#### [The task]
Copy out the rows below exactly as they appear, from the line containing "Given: Expand the" to the line containing "Looking at the", including both of those lines. Omit the pictures from your copy.

#### [Task inputs]
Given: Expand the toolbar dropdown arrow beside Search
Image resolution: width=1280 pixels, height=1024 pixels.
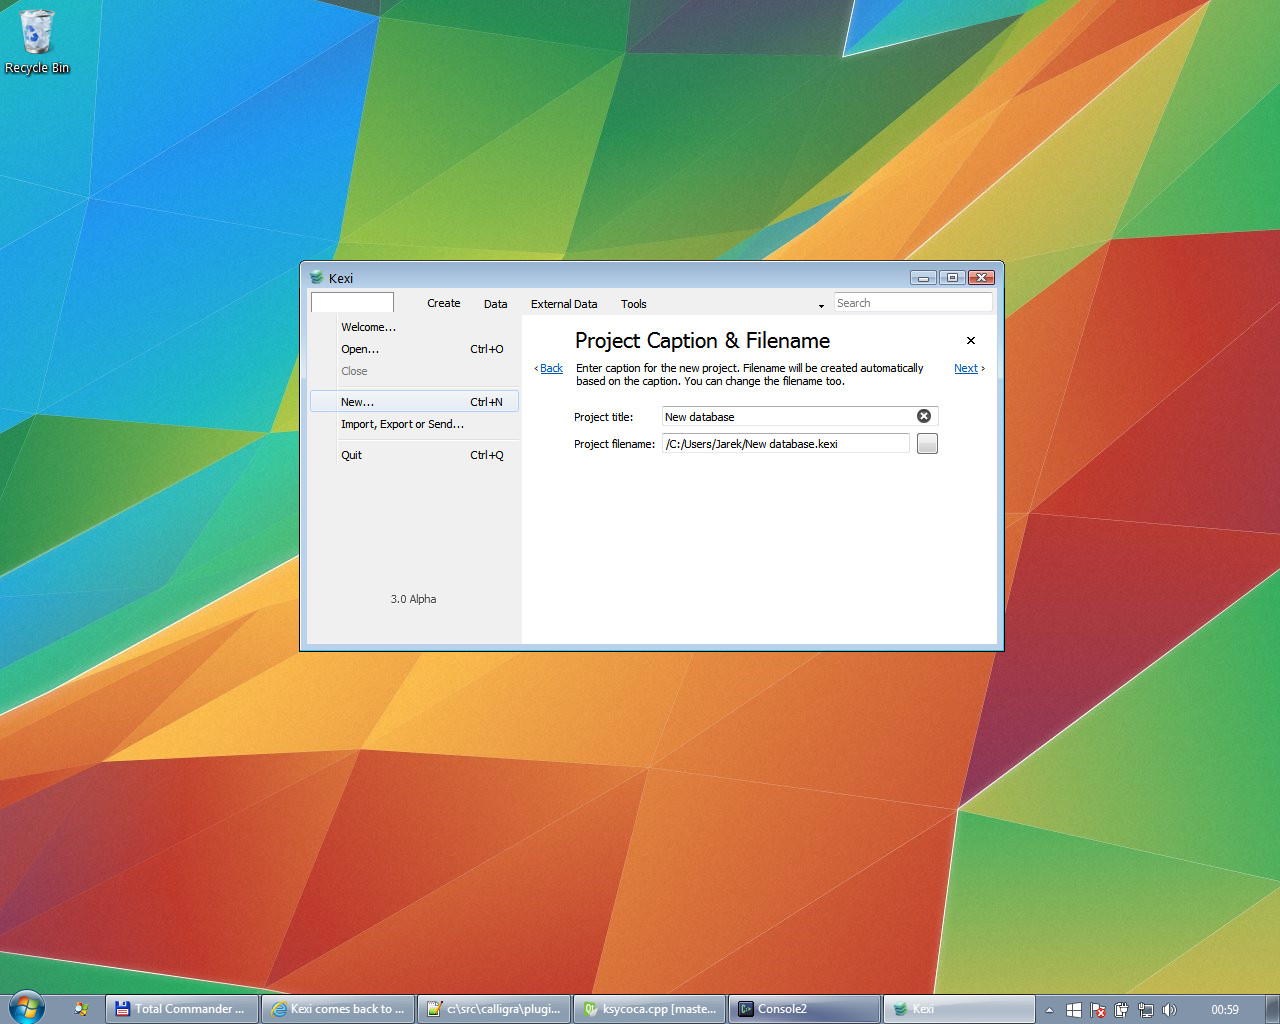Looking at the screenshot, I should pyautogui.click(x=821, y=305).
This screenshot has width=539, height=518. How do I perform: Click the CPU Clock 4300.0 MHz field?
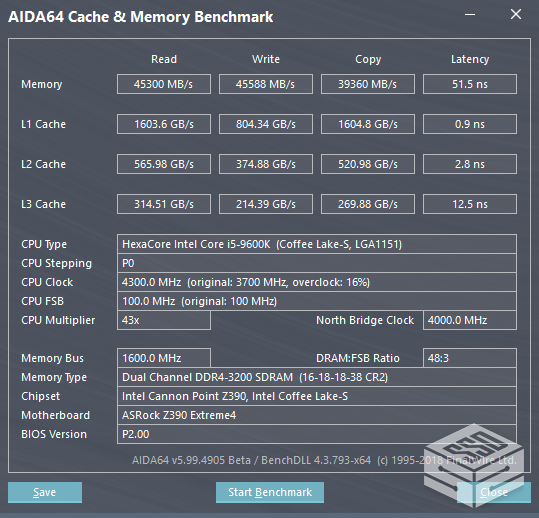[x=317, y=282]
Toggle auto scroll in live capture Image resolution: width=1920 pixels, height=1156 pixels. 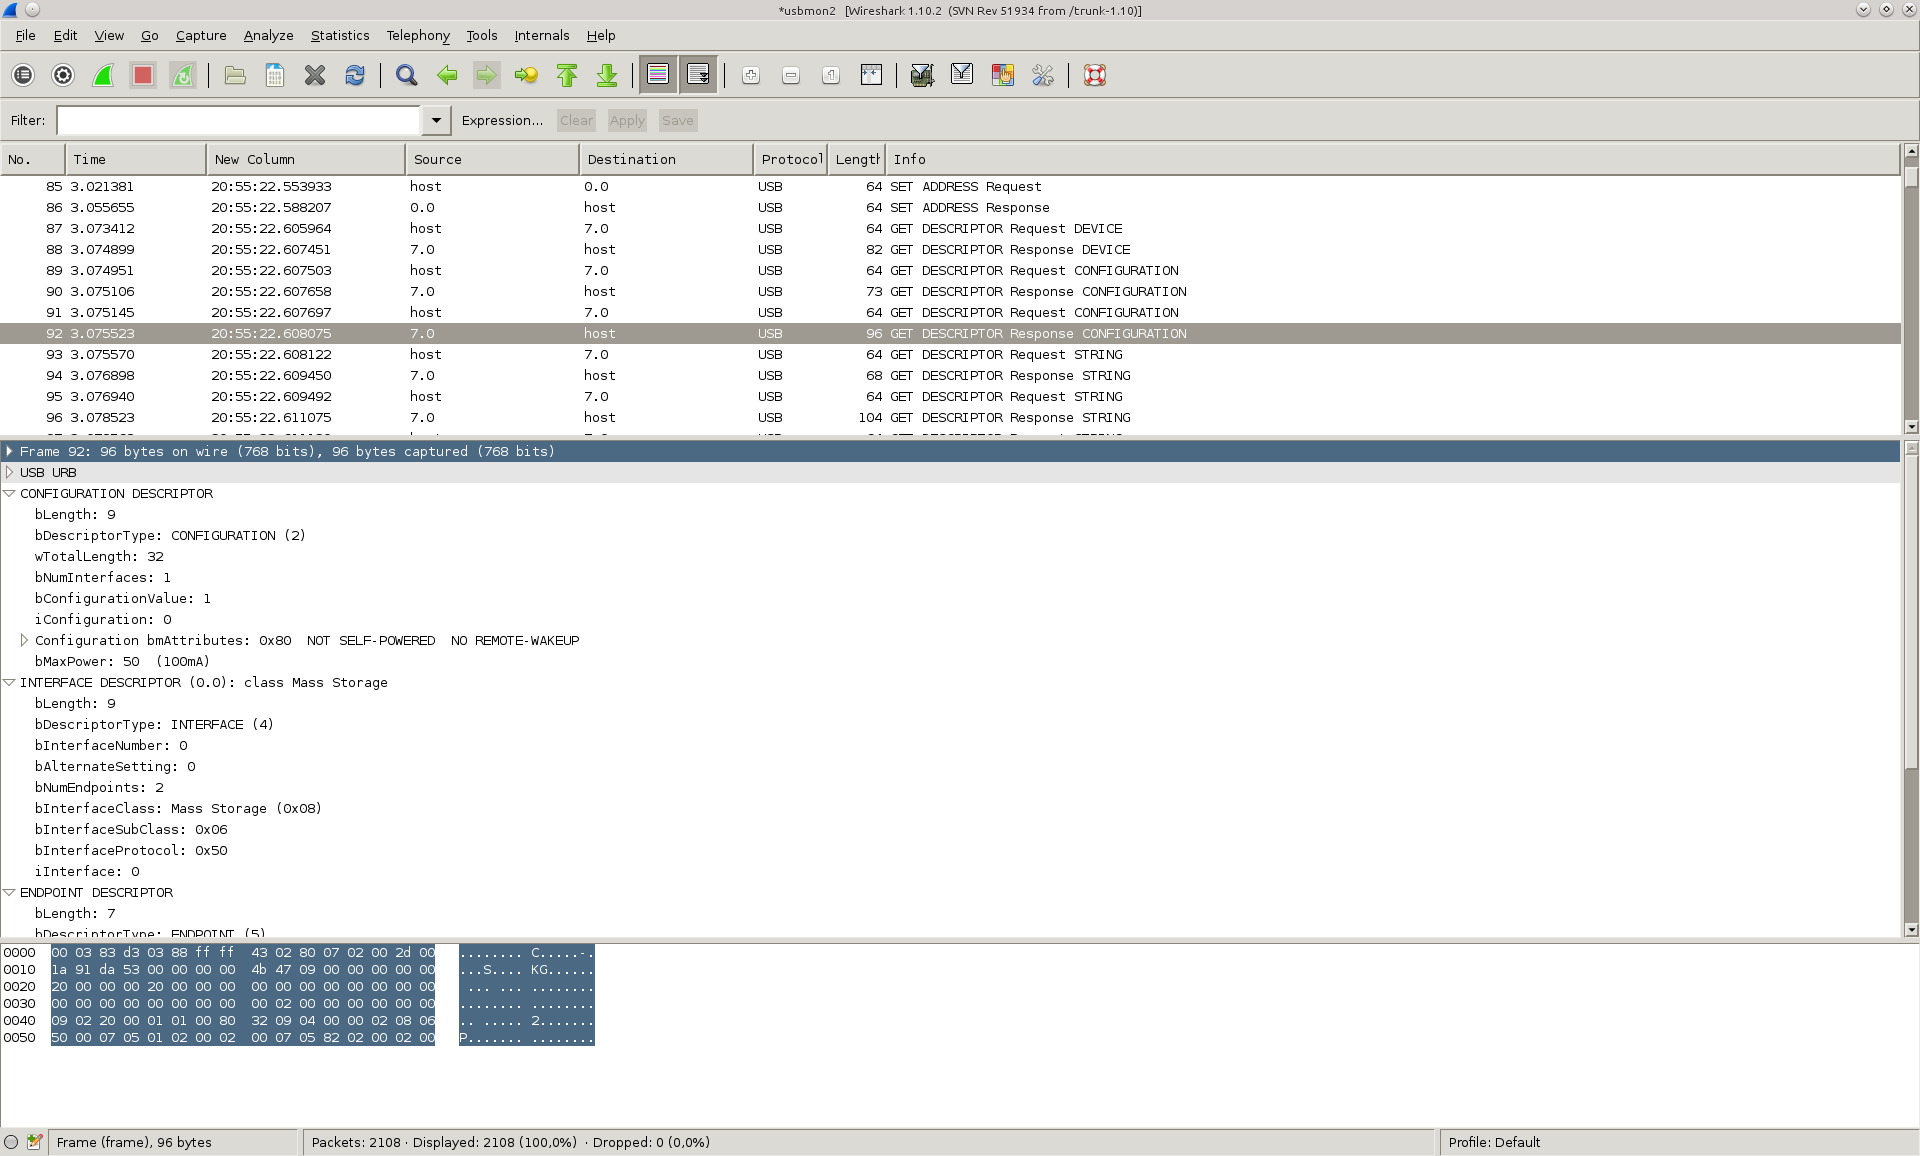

==

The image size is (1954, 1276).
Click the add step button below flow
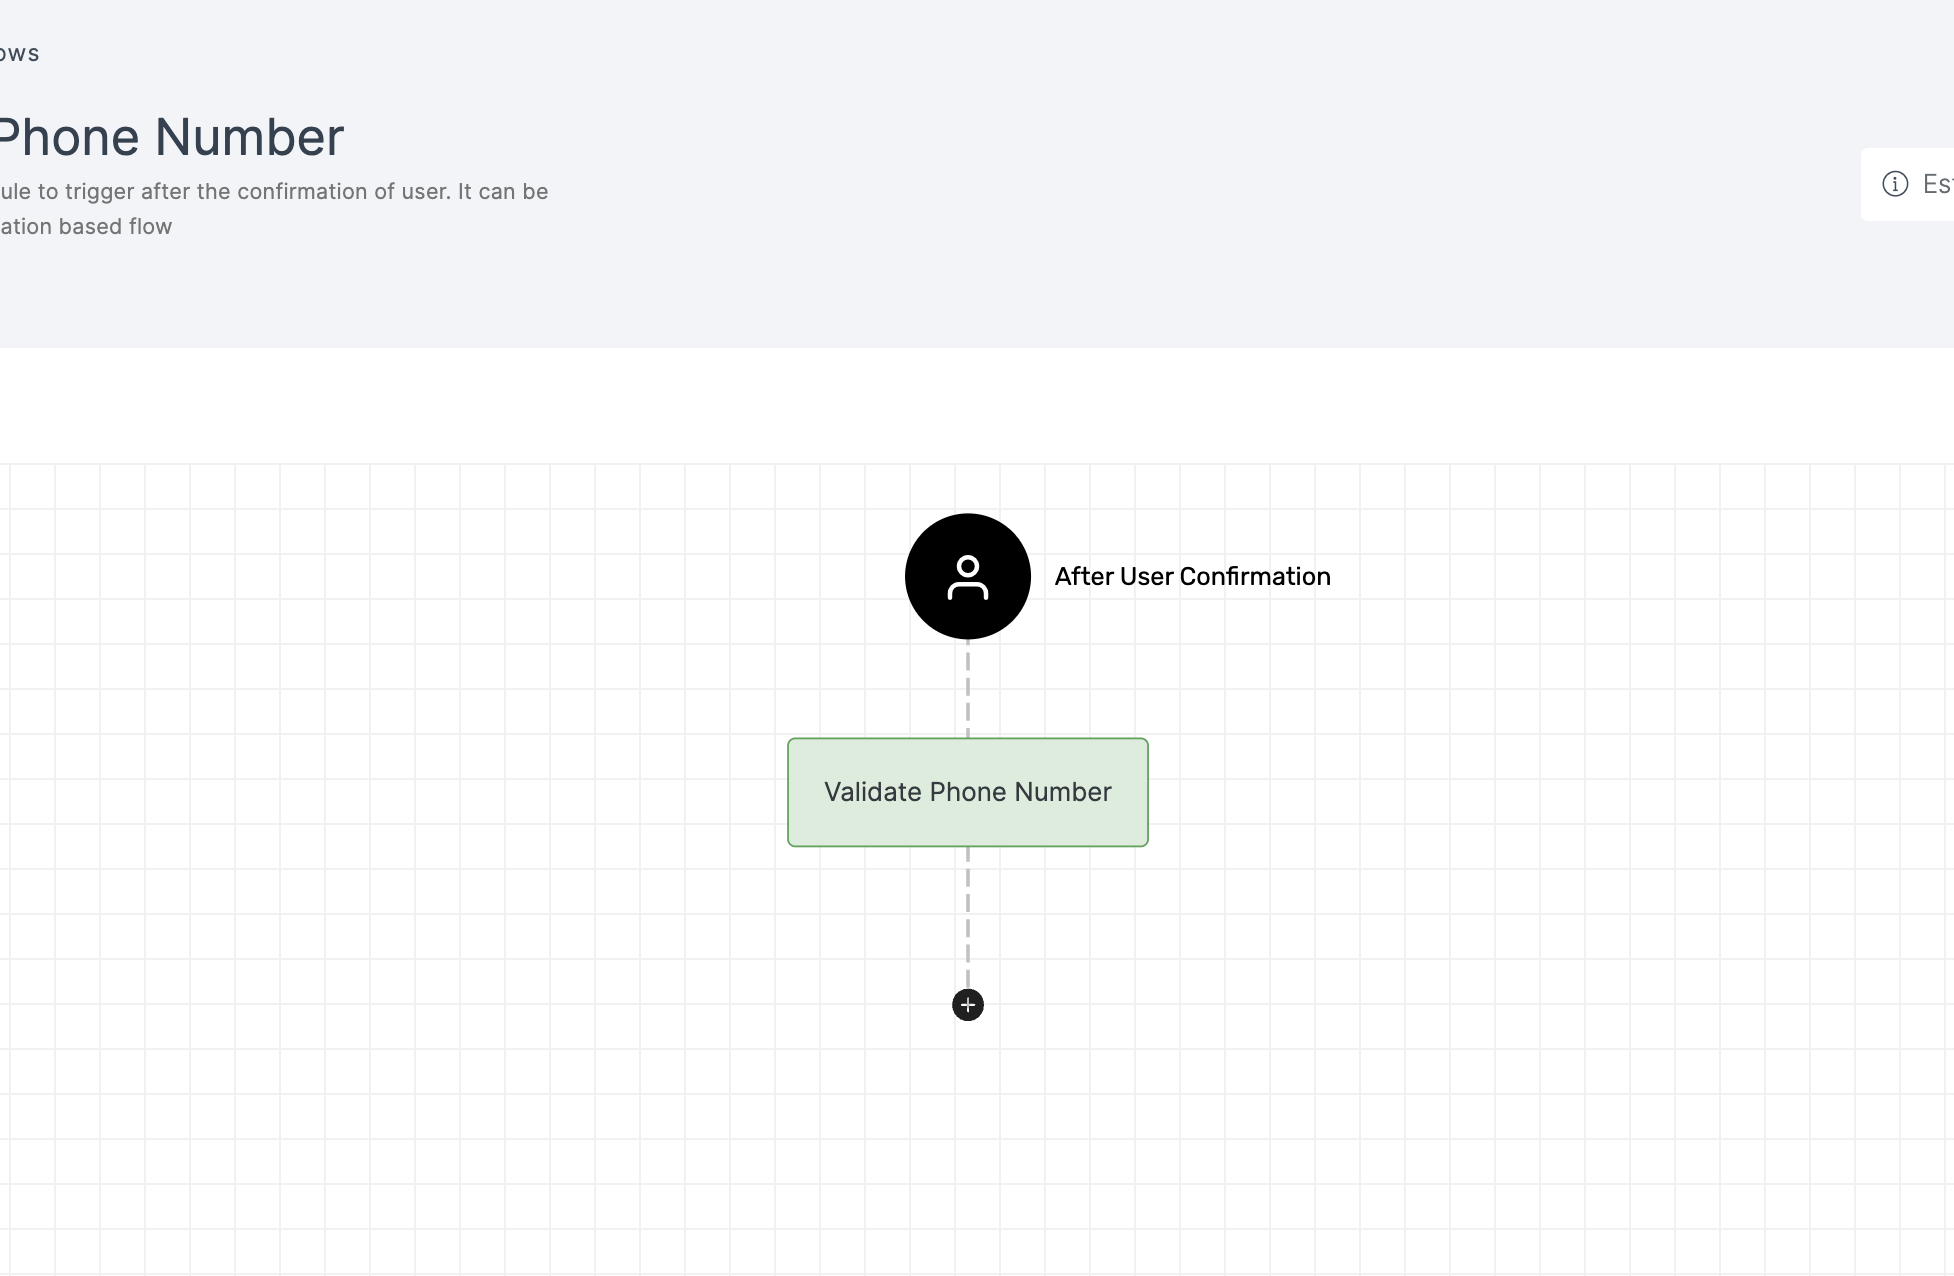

#### [Full output]
Given: Expand the toolbar dropdown arrow beside Search
Image resolution: width=1280 pixels, height=1024 pixels.
Looking at the screenshot, I should pyautogui.click(x=821, y=305).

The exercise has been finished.